[Entries taken from a collection]
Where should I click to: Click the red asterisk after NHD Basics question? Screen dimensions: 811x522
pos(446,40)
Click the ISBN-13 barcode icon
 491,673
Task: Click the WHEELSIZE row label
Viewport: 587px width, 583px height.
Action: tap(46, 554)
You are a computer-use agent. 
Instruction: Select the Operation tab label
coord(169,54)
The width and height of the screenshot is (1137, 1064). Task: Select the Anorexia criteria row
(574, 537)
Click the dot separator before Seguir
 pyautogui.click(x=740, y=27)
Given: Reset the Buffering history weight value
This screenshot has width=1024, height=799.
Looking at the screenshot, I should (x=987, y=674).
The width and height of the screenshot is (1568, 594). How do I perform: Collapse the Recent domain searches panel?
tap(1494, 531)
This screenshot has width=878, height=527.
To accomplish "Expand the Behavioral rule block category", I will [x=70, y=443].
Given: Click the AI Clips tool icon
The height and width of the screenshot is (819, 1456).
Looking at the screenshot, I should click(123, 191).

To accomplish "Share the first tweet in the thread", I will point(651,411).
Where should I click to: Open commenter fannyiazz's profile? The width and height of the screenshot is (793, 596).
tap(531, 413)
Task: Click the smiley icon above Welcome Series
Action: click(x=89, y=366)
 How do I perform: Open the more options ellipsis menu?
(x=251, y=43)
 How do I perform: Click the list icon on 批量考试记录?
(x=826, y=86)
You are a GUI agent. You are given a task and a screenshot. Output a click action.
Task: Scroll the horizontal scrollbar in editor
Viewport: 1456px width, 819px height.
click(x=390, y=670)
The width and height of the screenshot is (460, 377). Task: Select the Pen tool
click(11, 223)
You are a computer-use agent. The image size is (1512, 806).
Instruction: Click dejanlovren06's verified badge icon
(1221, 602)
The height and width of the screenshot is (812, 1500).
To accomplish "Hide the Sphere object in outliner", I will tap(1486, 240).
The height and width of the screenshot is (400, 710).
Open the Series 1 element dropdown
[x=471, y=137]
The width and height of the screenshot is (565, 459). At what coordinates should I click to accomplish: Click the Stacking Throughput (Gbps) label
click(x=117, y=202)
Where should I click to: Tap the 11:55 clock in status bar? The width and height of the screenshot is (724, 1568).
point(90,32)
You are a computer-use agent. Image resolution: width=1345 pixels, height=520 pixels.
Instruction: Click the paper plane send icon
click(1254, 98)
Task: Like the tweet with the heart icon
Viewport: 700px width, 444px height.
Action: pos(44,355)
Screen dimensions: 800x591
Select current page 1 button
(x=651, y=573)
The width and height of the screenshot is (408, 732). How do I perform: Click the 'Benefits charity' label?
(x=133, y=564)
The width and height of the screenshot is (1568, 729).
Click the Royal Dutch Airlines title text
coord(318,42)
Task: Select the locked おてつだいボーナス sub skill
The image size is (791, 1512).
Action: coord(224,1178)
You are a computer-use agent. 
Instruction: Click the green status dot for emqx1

## The problem
Of the entries above, repeat exactly the lines from the line with "The height and width of the screenshot is (819, 1456)." through the line with "You are a GUI", both of them included.

## Task response
The height and width of the screenshot is (819, 1456).
Looking at the screenshot, I should click(123, 191).

To accomplish "Share the first tweet in the thread", I will point(651,411).
Where should I click to: Open commenter fannyiazz's profile? The width and height of the screenshot is (793, 596).
tap(531, 413)
Task: Click the smiley icon above Welcome Series
Action: click(x=89, y=366)
 How do I perform: Open the more options ellipsis menu?
(x=251, y=43)
 How do I perform: Click the list icon on 批量考试记录?
(x=826, y=86)
You are a GUI agent. You are given a task and a screenshot. Output a click action.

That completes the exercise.